More than 70 antibody therapies are being developed for the treatment of COVID-19. There has been anticipation that monoclonal antibodies may provide short-term protection from SARS-CoV-2 and could serve as important components of the COVID-19 pandemic response until vaccines become available. Two Phase 3 clinical trials are currently underway in the US. In general, mass-produced antibodies are complex to manufacture and are expensive. Therefore, their availability in low- and middle-income countries can be very limited. It will be also important to have a breakthrough to produce cost-effective, large quantities of antibodies.

 

 

  1. L. Li et al., Effect of Convalescent Plasma Therapy on Time to Clinical Improvement in Patients With Severe and Life-threatening COVID-19: A Randomized Clinical Trial. JAMA, (2020).
  2. P. J. M. Brouwer et al., Potent neutralizing antibodies from COVID-19 patients define multiple targets of vulnerability. Science 369, 643-650 (2020).
  3. Y. Cao et al., Potent Neutralizing Antibodies against SARS-CoV-2 Identified by High-Throughput Single-Cell Sequencing of Convalescent Patients’ B Cells. Cell 182, 73-84 e16 (2020).
  4. X. Chi et al., A neutralizing human antibody binds to the N-terminal domain of the Spike protein of SARS-CoV-2. Science 369, 650-655 (2020).
  5. B. Ju et al., Human neutralizing antibodies elicited by SARS-CoV-2 infection. Nature 584, 115-119 (2020).
  6. L. Liu et al., Potent neutralizing antibodies against multiple epitopes on SARS-CoV-2 spike. Nature 584, 450-456 (2020).
  7. Y. Wu et al., A noncompeting pair of human neutralizing antibodies block COVID-19 virus binding to its receptor ACE2. Science 368, 1274-1278 (2020).
  8. S. J. Zost et al., Potently neutralizing and protective human antibodies against SARS-CoV-2. Nature 584, 443-449 (2020).
  9. M. Hoffmann et al., Chloroquine does not inhibit infection of human lung cells with SARS-CoV-2. Nature, (2020).
  10. A. O. Hassan et al., A SARS-CoV-2 Infection Model in Mice Demonstrates Protection by Neutralizing Antibodies.

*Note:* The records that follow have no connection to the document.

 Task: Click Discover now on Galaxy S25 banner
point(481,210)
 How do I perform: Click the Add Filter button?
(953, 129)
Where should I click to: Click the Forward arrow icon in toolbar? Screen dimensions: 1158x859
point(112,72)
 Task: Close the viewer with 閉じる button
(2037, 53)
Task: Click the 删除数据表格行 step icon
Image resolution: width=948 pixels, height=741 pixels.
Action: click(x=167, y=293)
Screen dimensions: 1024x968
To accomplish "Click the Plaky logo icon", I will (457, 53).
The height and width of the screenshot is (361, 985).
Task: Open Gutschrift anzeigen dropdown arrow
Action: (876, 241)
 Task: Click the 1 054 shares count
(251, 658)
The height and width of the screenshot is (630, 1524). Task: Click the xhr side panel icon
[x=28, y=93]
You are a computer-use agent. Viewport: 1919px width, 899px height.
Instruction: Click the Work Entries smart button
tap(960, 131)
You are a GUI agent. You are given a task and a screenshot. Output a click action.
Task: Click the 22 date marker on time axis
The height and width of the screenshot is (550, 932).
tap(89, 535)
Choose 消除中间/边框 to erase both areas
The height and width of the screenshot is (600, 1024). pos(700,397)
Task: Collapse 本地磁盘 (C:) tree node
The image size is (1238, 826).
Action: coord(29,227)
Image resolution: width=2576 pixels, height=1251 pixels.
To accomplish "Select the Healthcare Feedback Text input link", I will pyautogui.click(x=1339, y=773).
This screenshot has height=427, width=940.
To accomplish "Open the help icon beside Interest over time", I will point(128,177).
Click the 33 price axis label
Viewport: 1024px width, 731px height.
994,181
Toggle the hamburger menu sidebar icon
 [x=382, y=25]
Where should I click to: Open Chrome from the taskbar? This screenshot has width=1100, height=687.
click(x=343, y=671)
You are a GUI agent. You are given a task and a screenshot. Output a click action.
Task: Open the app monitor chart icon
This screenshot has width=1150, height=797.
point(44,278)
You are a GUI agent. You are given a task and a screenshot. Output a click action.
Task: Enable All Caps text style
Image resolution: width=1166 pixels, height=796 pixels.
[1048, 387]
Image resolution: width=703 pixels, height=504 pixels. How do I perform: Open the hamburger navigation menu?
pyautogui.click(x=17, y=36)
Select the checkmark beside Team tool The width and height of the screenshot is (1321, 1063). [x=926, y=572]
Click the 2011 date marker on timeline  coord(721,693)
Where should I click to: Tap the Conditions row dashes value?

Cell 182, 744-753 e744 (2020).
  11. J. Kreye et al., A SARS-CoV-2 neutralizing antibody protects from lung pathology in a COVID-19 hamster model. bioRxiv, (2020).
  12. R. Shi et al., A human neutralizing antibody targets the receptor-binding site of SARS-CoV-2. Nature 584, 120-124 (2020).
  13. D. Wrapp et al., Structural Basis for Potent Neutralization of Betacoronaviruses by Single-Domain Camelid Antibodies. Cell 181, 1004-1015 e1015 (2020).